This paper deals with soft fault diagnosis of linear analog circuits and concentrates on the circuits including second generation current conveyors. Properties of these circuits are taken into account and an appropriate realistic conveyor model is put forward. The fault diagnosis includes fault detection, locating faulty elements from among all circuit elements, and estimating their values. The diagnostic method developed in this paper exploits a measurement test in an AC state and uses the nonlinear programming as a mathematical tool. Values of the faulty parameters may belong to wide ranges around their nominal values. For illustration a real-life current conveyor circuit is laboratorily and numerically tested. Proposed method efficiently diagnoses different faults giving correct results in short time. Although the method is dedicated to single fault diagnosis, it can be generalized to double and triple faults either. However, in the case of multiple faults it is less effective.

Introduction

Fault diagnosis of analog circuits has been an active research topic for the past decades, e.g. [2,3,6,10,11,21,25,26]. It helps in reducing the overall cost of devices due to imperfect manufacturing process [21]. Soft fault diagnosis includes fault detecting, locating faulty elements and estimating their values. Most reported works are focused on the diagnosis of a single fault, e.g. [8,28,30] because the single fault case is the most frequent.
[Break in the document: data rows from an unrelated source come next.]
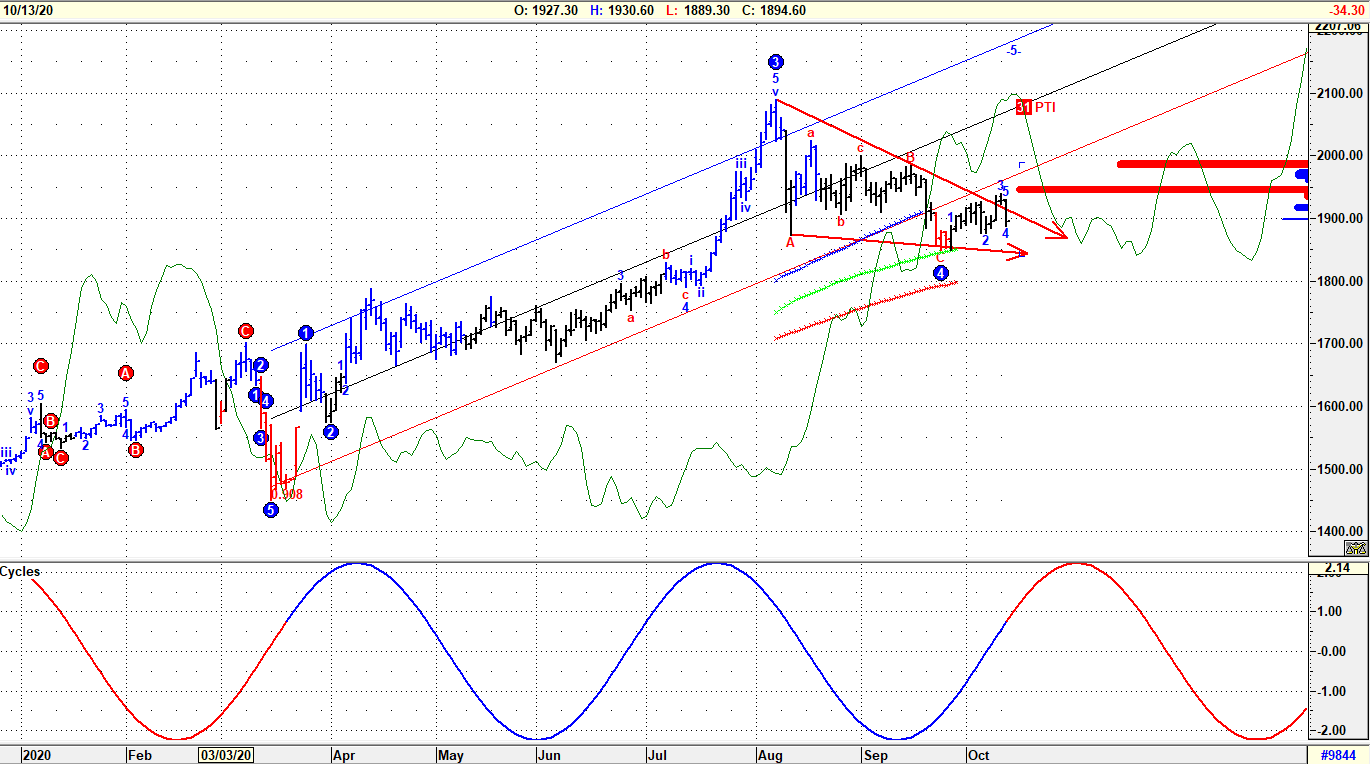
Task: Select the red circled A above February
Action: 126,373
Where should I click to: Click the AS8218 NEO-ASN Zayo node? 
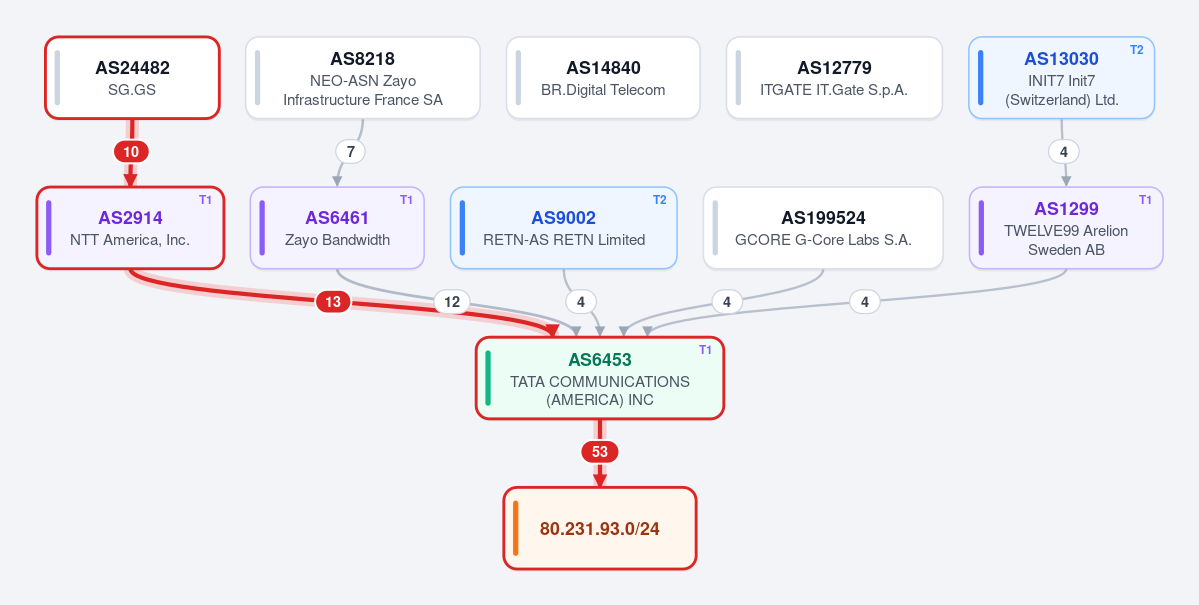tap(362, 78)
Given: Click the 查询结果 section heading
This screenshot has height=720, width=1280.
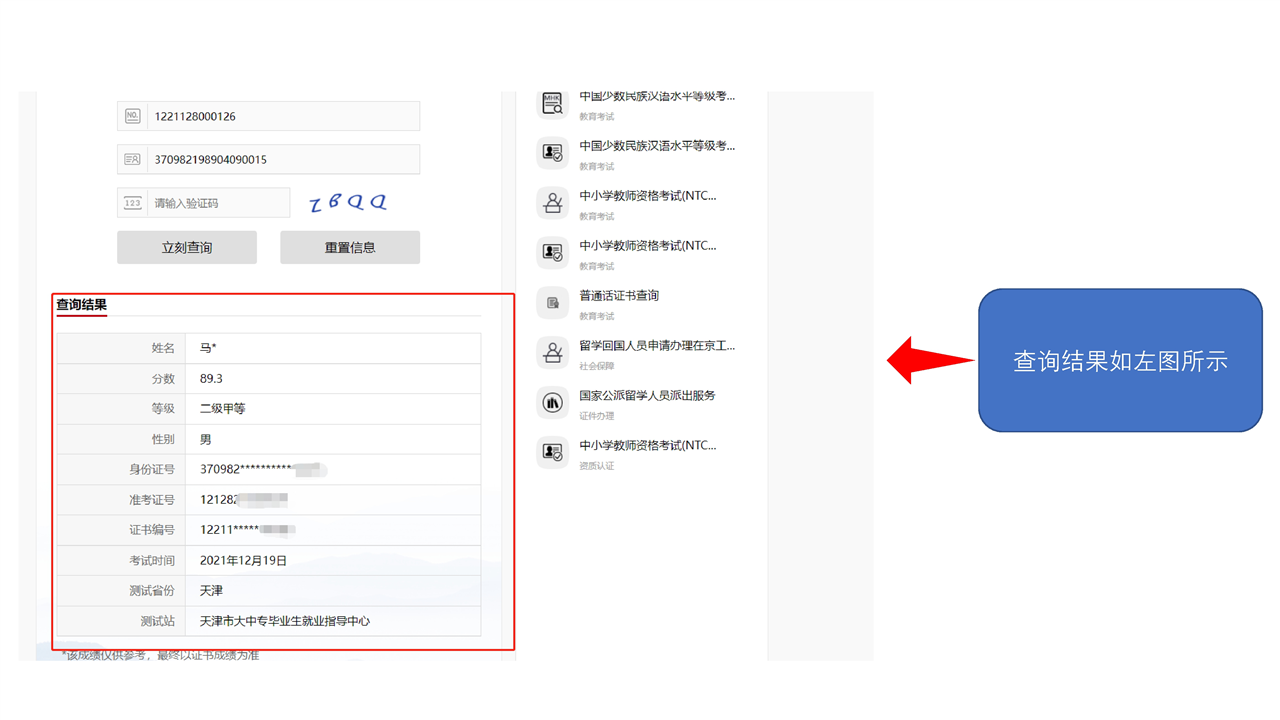Looking at the screenshot, I should pyautogui.click(x=81, y=305).
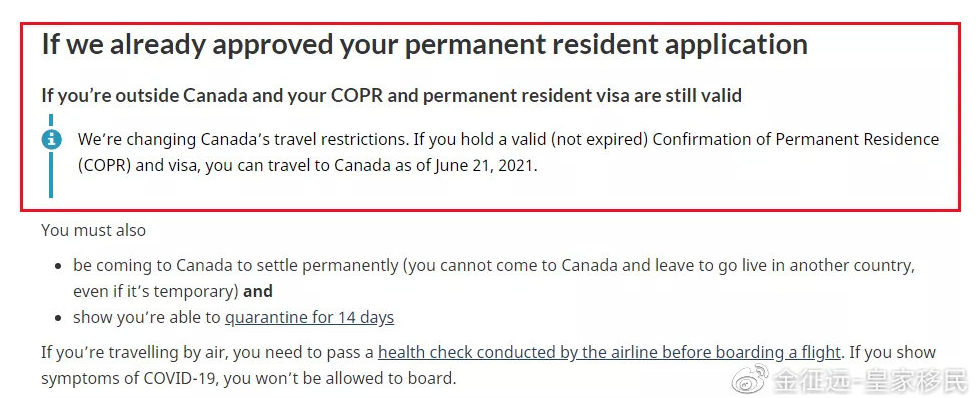Click the 'We're changing Canada's travel restrictions' sentence
Image resolution: width=978 pixels, height=398 pixels.
pos(243,139)
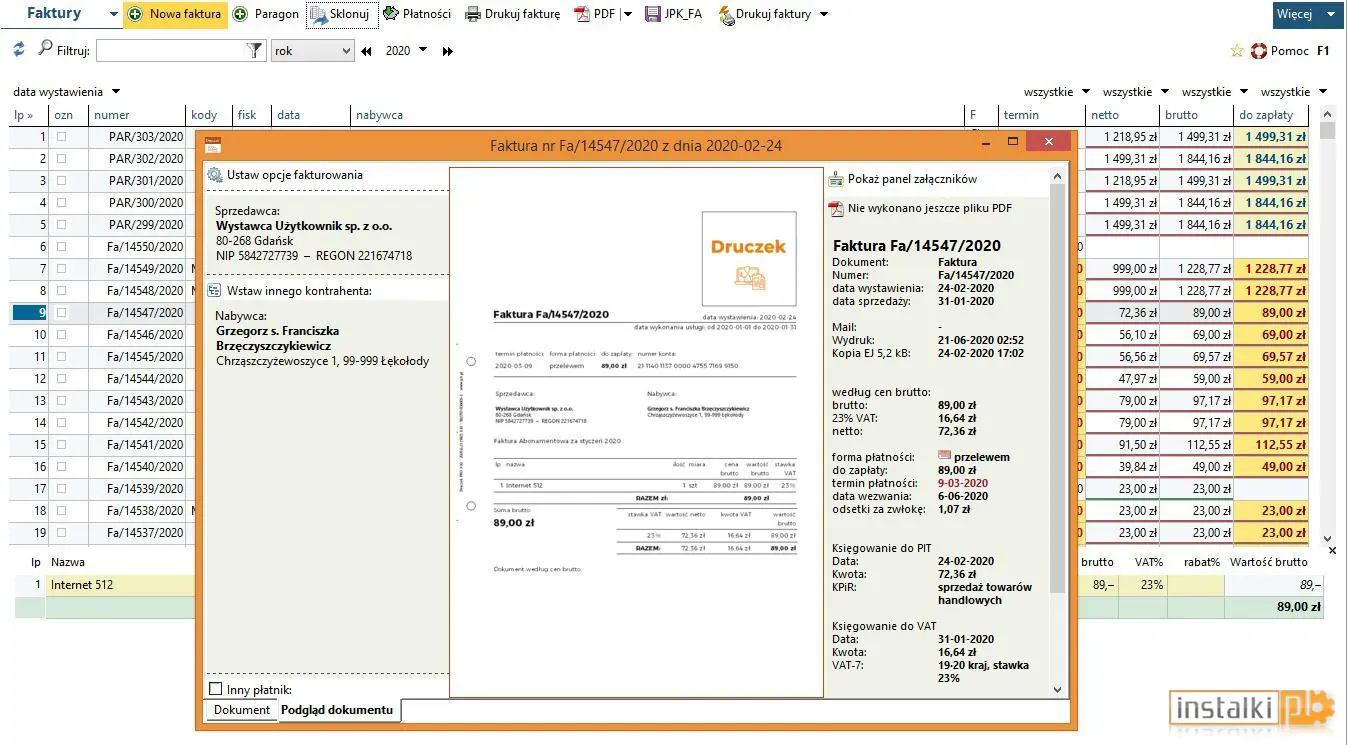Click the JPK_FA floppy disk icon
Image resolution: width=1347 pixels, height=745 pixels.
(653, 14)
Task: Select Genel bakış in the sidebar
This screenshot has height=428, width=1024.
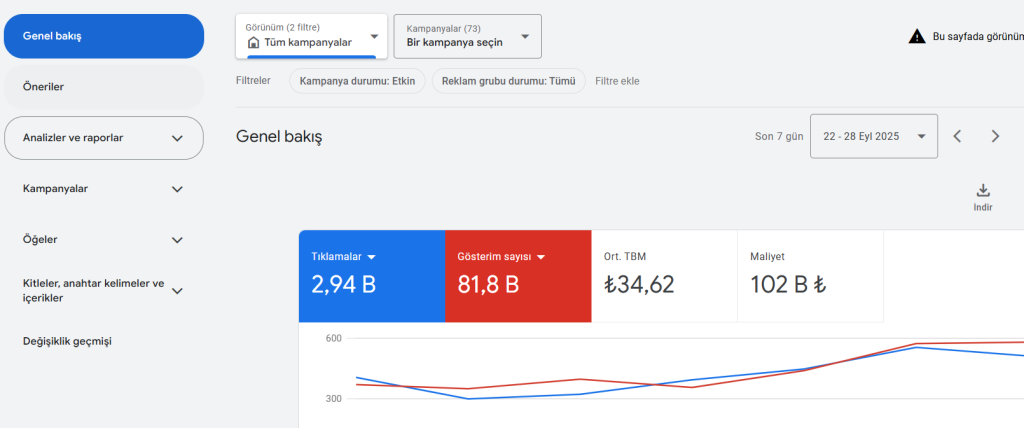Action: tap(104, 36)
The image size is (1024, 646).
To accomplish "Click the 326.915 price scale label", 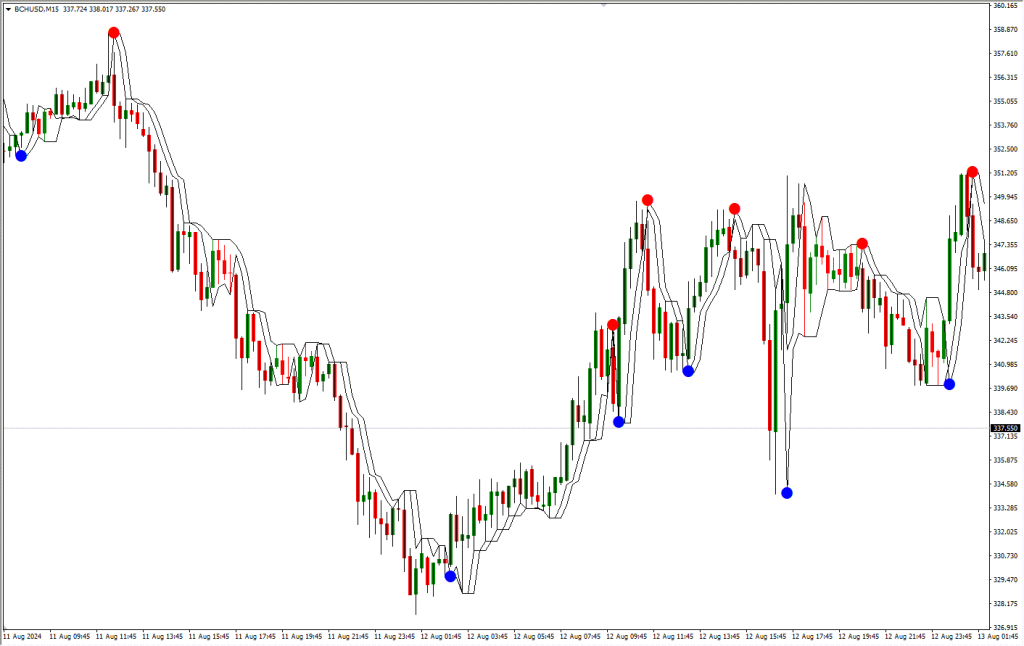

Some methods in this area are based on a measurement test leading to a set of nonlinear equations with variables being the circuit parameters. The more variables, the more complex and time consuming the process of solving the test equations is. To simplify the diagnostic process a fault verification approach can be applied, e.g. [16,22– ۲۴]. It is based on the hypothesis that only some of the parameters are potentially faulty and the others are fault-free. In this manner the number of the variables is reduced, but a drawback of this approach is the need for selecting the possibly faulty elements. Unlike the verification approach the goal of the diagnosis method proposed in this paper is to find faulty elements (and evaluate their values) from among all the circuit elements. Although huge number of research works have been reported in the past decades there is no all-purpose procedure for soft fault diagnosis of a broad class of circuits. The diagnosis procedure developed in this paper can be applied to linear circuits including passive and active devices with the special attention paid to the current conveyor circuits. It takes into account specific properties of this class of circuits and inherent limitations.